____ Extrait du texte

Sur la base de ces différents rapports, le Directeur a tout d'abord fait observer que l'absence de voies de migrations régulières peut multiplier les risques d'abus envers les femmes et les exposer à des violences. Il a ensuite souligné le besoin d'améliorer les données statistiques en présentant une ventilation par sexe des données concernant la traite des personnes, ainsi que la situation des femmes et des filles dans les zones rurales. Notant par ailleurs que les femmes représentent désormais 47% des employés du Secrétariat des Nations Unies, il a constaté que les femmes sont encore sous-représentées au niveau des administrateurs en position intermédiaire ou élevée.

Dialogue interactif

À la suite de cette présentation, les États-Unis se sont alarmés de l'incidence disproportionnée des technologies de l'information et des communications (TIC) sur les groupes vulnérables ainsi que des discriminations croisées que subissent les personnes en situation de handicap. Sur cette base, ils ont souhaité avoir un aperçu des actions entreprises par ONU-Femmes pour éviter d'autres reculs en matière du droit des femmes au niveau international. Comment peut-on renforcer la collecte de données ventilées pour élaborer des politiques qui « font la différence? » s'est pour sa part enquise la Colombie, avant de demander des exemples concrets de discrimination à l'encontre des femmes et filles rurales et migrantes. À sa suite, une déléguée de la jeunesse de l'Italie a voulu savoir quelles étaient les exemples de pratiques optimales de stratégies visant à assurer une alimentation de qualité aux femmes et filles en milieu rural au regard de leurs vulnérabilités liées au genre et aux changements climatiques. La Roumanie a elle souhaité connaître les mesures à prendre au niveau local pour lutter contre les stéréotypes profondément ancrés et la violence domestique en vue de l'autonomisation des femmes rurales dans leurs communautés.

________
____ Données

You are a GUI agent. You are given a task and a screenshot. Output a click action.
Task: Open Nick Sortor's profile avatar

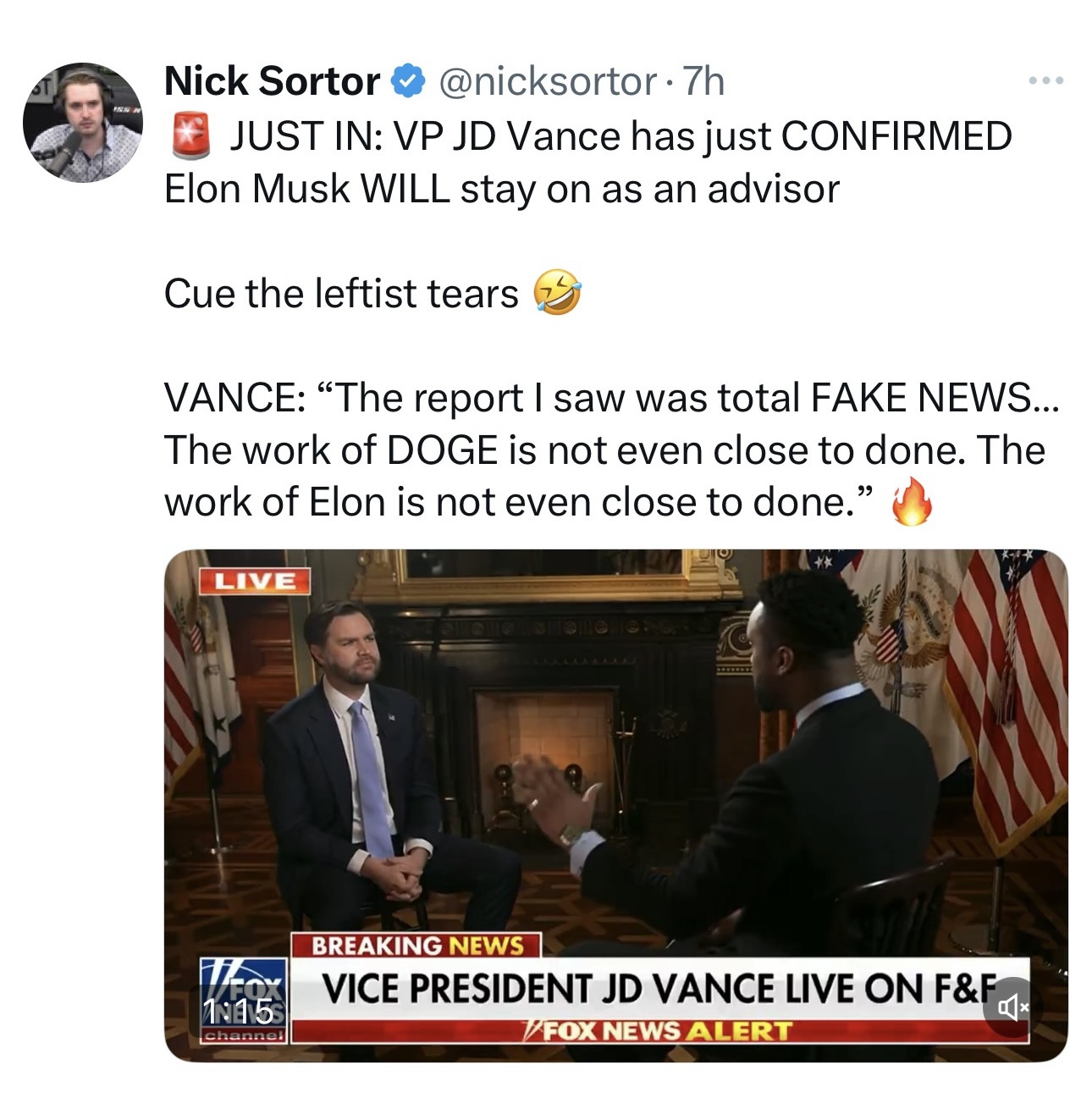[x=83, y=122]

________
____ Données

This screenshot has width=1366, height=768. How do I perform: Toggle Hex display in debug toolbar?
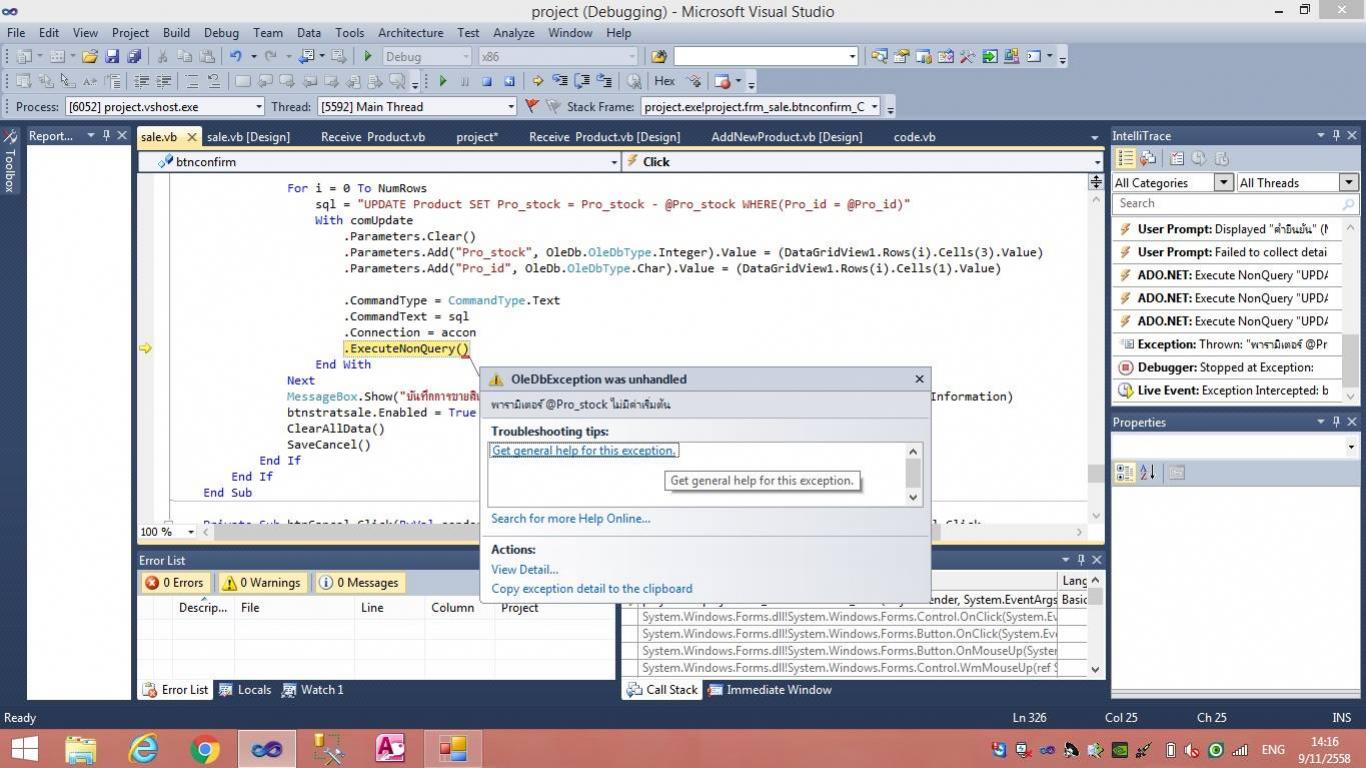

________
____ Données

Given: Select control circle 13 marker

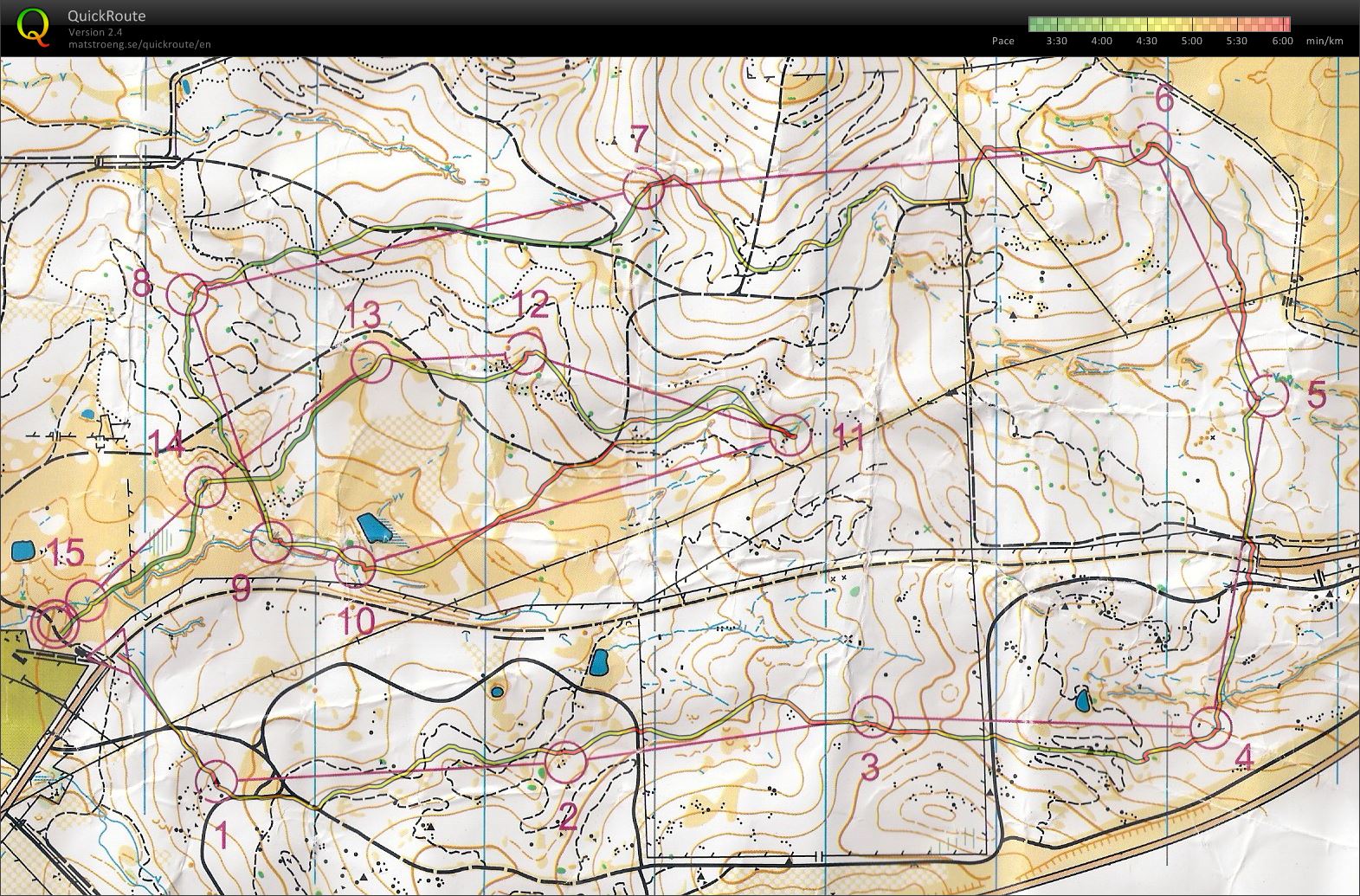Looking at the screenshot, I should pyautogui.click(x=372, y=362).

________

* **Consigne**
Selon l'extrait sur les droits des femmes, quelle proportion des employés du Secrétariat des Nations Unies les femmes représentent-elles désormais ? Répondez en une phrase, s'il vous plaît.

* **Réponse**
Les femmes représentent désormais 47 % des employés du Secrétariat des Nations Unies.